Sources within the Japanese government revealed plans on Monday to send the Izumo helicopter carrier, the nation’s largest warship, on a three-month tour of the South China Sea.
This will surely be taken as a provocative display of force by China, which claims almost all of the South China Sea as its territory, despite international court rulings to the contrary.
Reuters reports that the Izumo will make port calls in Singapore, Indonesia, the Philippines, and Sri Lanka, then it will participate in a joint exercise with U.S. and Indian ships in the Indian Ocean. The deployment will last through June, July, and August.
A source within the Japanese government told Reuters that the Izumo would also train with U.S. ships in the South China Sea.
The Izumo is technically designated a “helicopter carrier” or “helicopter destroyer” specializing in anti-submarine warfare, but it is nearly the size of a World War II aircraft carrier, and of course, it boasts far more sophisticated sensors and defenses than its WW2 predecessors. In fact, it specializes in precisely the sort of amphibious assault missions that would be necessary for a campaign to retake occupied islands from an aggressor nation. NBC News points out the ship is officially classified as a “destroyer” because Japan’s constitution currently forbids the acquisition of offensive weapons, such as assault carriers.
A review of the Izumo published by the Center for International Maritime Security last April argues that it could be modified to launch jet fighters with short take-off and vertical landing (STOVL) capability, such as the new F-35 joint strike fighter to which Japan has access. The F-35 is extremely effective at striking ground targets inside heavily defended airspace, such as the structures China has been building on those contested islands in the South China Sea.

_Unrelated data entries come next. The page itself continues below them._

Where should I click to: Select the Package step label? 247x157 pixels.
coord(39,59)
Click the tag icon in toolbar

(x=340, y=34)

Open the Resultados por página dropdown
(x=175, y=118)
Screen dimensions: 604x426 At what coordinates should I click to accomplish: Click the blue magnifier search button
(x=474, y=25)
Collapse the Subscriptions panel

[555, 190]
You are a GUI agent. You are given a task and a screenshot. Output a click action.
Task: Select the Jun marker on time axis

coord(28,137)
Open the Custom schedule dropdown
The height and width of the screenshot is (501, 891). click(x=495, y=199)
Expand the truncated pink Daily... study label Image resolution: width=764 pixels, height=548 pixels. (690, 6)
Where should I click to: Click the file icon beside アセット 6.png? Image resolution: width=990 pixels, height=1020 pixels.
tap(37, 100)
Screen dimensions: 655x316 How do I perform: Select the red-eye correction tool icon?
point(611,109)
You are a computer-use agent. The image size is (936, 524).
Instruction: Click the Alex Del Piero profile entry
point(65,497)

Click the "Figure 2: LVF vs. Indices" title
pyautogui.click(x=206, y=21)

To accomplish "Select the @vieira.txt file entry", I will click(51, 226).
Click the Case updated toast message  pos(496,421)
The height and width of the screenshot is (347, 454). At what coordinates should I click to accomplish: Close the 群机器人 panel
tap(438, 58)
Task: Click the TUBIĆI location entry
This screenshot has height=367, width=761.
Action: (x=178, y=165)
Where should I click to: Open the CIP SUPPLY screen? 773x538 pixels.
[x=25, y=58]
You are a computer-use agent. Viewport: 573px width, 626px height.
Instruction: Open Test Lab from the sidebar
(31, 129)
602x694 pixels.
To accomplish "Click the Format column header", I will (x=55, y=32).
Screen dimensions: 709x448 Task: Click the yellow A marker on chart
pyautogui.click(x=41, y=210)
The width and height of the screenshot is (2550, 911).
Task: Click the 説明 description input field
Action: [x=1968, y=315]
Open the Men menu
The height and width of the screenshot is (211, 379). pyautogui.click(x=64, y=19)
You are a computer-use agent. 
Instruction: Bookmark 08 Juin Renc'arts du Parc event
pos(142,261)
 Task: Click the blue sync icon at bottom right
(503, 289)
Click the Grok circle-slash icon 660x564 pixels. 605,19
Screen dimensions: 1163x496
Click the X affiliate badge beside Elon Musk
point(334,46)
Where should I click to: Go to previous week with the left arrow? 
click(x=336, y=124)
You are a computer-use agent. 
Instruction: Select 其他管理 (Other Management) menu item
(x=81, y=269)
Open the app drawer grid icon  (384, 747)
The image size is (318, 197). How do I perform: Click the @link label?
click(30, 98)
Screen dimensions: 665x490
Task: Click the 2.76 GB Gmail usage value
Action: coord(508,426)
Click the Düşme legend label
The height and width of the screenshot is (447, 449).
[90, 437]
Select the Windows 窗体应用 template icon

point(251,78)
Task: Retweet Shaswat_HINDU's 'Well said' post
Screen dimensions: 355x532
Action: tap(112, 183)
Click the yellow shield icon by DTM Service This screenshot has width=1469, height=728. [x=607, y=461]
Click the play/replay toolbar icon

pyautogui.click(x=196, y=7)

Reuters’ sources described the voyage of the Izumo as Japan’s “biggest show of naval force in the region since World War Two.”
The United States is already patrolling the South China Sea, prompting occasional complaints and provocative behavior from the Chinese. Philippine officials just concluded a tour of the aircraft carrier USS Carl Vinson in the South China Sea where Rear Admiral James Kilby stressed America’s commitment to preserving freedom of navigation throughout the region. Japan has invited Philippine president Rodrigo Duterte to tour the Izumo when it stops at Subic Bay; he replied he would make the visit “if I have time.”